5:45 PM -- Employee gambling may be costing you millions. This from Chronicle Solutions, a U.K.-based firm specializing in "networking content monitoring" -- or using technology to track what workers are doing on the corporate intranet.

"Internet gambling is becoming increasingly popular and without a monitoring system in place, it is likely that a significant minority of a company's employees will go online to gamble during the working day," said Nick Kingsbury, Chronicle Solutions' CEO, in a prepared statement.

That claim seems a bit woolly. Call me naive, but I don't know anybody on our intranet who gambles online, let alone does it on company time.

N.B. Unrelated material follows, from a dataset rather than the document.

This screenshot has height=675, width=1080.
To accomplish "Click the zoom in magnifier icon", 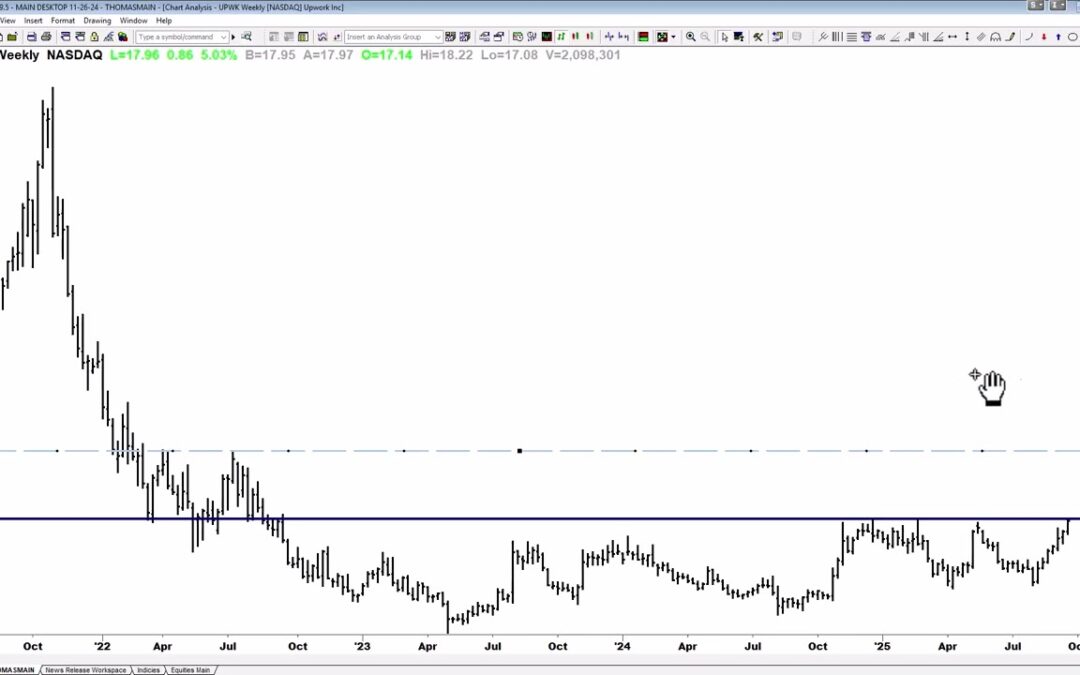I will pyautogui.click(x=691, y=37).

What's more, I assume other businesses, like publishing, have deadlines or other production goals that keep one from idling away the workday.

As one IT pro recently put it: "Controlling browsing, knowing whether an employee's productivity went down because they spent too much time on the Internet... that's what you have managers for." (See Websense to Buy PortAuthority.)

Chronicle Solutions, an early-stage company that competes against Websense and Surfcontrol, thinks a company needs electronic insurance against employee shiftlessness. Its netReplay appliance (which starts at about $98,000) tracks email, Web mail, IM, blogs, and VOIP on Fibre Channel or Ethernet networks in order to make sure everyone's busy in productive ways. All communications are indexed for easy searching -- in case you need to build a case for dismissal, for instance. Chronicle claims more than ten customers, including a major U.S. federal agency, a U.S. East Coast university, and a retail chain in Europe.